Immigration To Australia - Penal Transportation

Penal Transportation

Being the loser in the competition with the United States, Great Britain sought for a new penal colony with an aim to find a solution for its overflowing prisons. On 26 January 1788, a date now celebrated as Australia Day - but regarded as "Survival Day" or "Invasion Day" by some Aboriginal people and supporters, the British First Fleet of Penal transportation ships landed at Sydney Cove for the purposes of establishing a penal colony. The new colony was formally proclaimed as the Colony of New South Wales on 7 February. A group of petty criminals, second-rate soldiers and a crew of sailors were the very first European settlers of Australia. After then, from 1788 until the end of the penal transportation in 1868, there were approximately 160,000 people entering Australia.
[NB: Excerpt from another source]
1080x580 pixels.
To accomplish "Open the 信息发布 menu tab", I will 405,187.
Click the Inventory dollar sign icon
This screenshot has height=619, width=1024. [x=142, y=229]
The colony was originally mostly a penal colony with a minority of free settlers. From the very first days of settlement, it was necessary to obtain leave to migrate to Australia. Since the cost of travelling from Europe was much higher than going from there to the United States, the colonies found it difficult attracting migrants. In the 1840s this was overcome by using the ideas of Edward Gibbon Wakefield, who proposed that land prices be kept high, and the money used to subsidise immigrants. This continued until self-government was achieved, when the electors refused to sanction tax money being used to provide competitors for available jobs.